Une politique d'économie des projets

Une "politique d'économie des projets" permettrait de construire davantage d'infrastructures en diminuant leurs coûts de réalisation. La délégation préconise ainsi de "mieux programmer et massifier les travaux" afin d'éviter surcoûts et gaspillages, et d'adapter les normes techniques routières au territoire qui doit accueillir le projet. Elle envisage également la possibilité de "recourir plus largement aux propositions du secteur privé", sans que le projet prenne nécessairement la forme d'un partenariat public privé.
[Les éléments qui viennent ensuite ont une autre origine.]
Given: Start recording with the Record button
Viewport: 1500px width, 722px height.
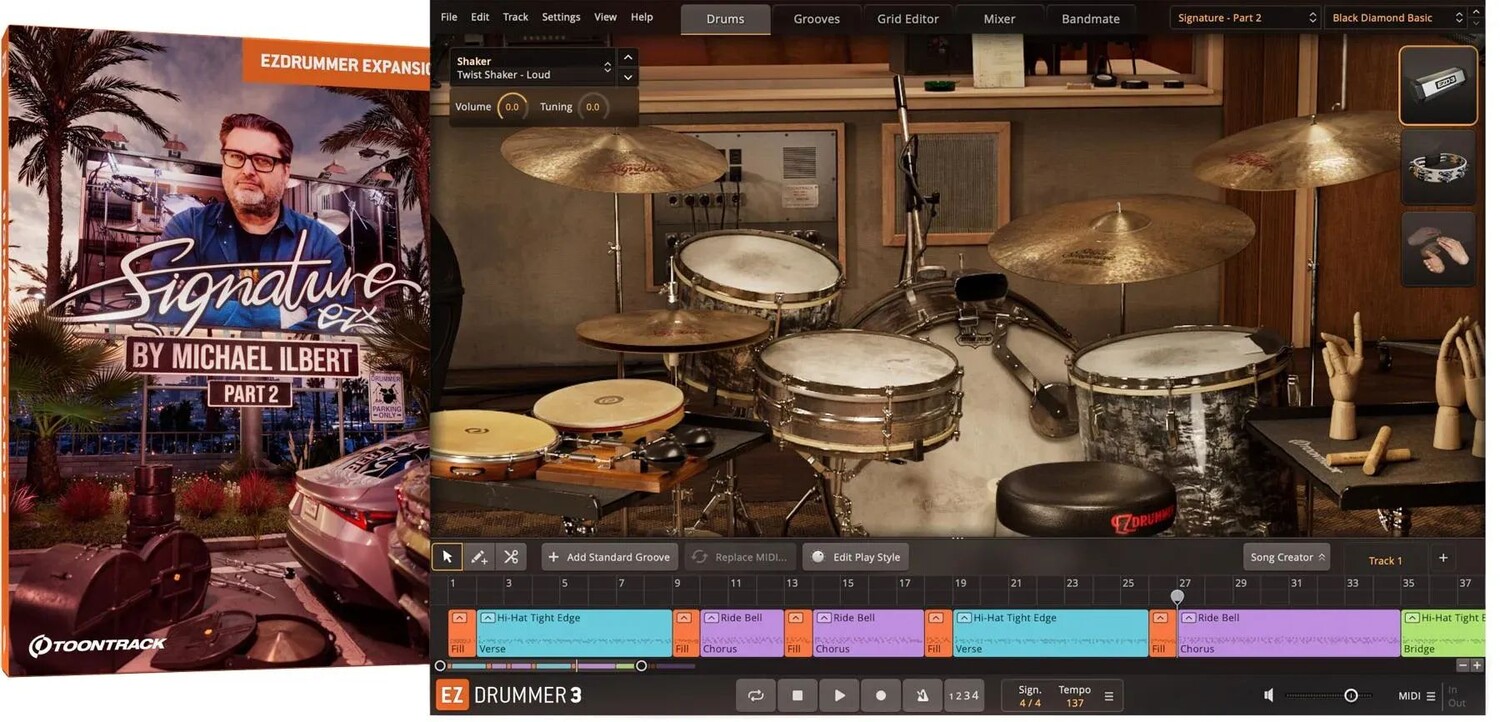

L'exigence première reste bien sûr l'adéquation réelle des projets aux besoins locaux, et leur inscription dans un cadre défini, assurant la cohérence de l'infrastructure avec les objectifs d'ensemble du territoire en matière de développement et d'accès aux services publics.
Les auteurs notent que l'on peut trouver un tel cadre au travers des schémas de services collectifs de transport, adoptés en 2002, à condition de les réactualiser en les précisant et en les complétant. Ces schémas de désenclavement devraient par exemple intégrer "le niveau de service réellement offert" et accorder "une attention particulière aux territoires orphelins", situés en périphérie de certaines régions ou de certains départements et voisins de territoires dans la même situation vis-à-vis de leur centre. Ils pourraient être élaborés avant le prochain Comité interministériel d'aménagement et de compétitivité des territoires (Ciact), initialement prévu en juillet 2008 et reporté à l'automne. Pour Jacqueline Alquier et Claude Biwer, le désenclavement devrait être une priorité financière de ce Ciact.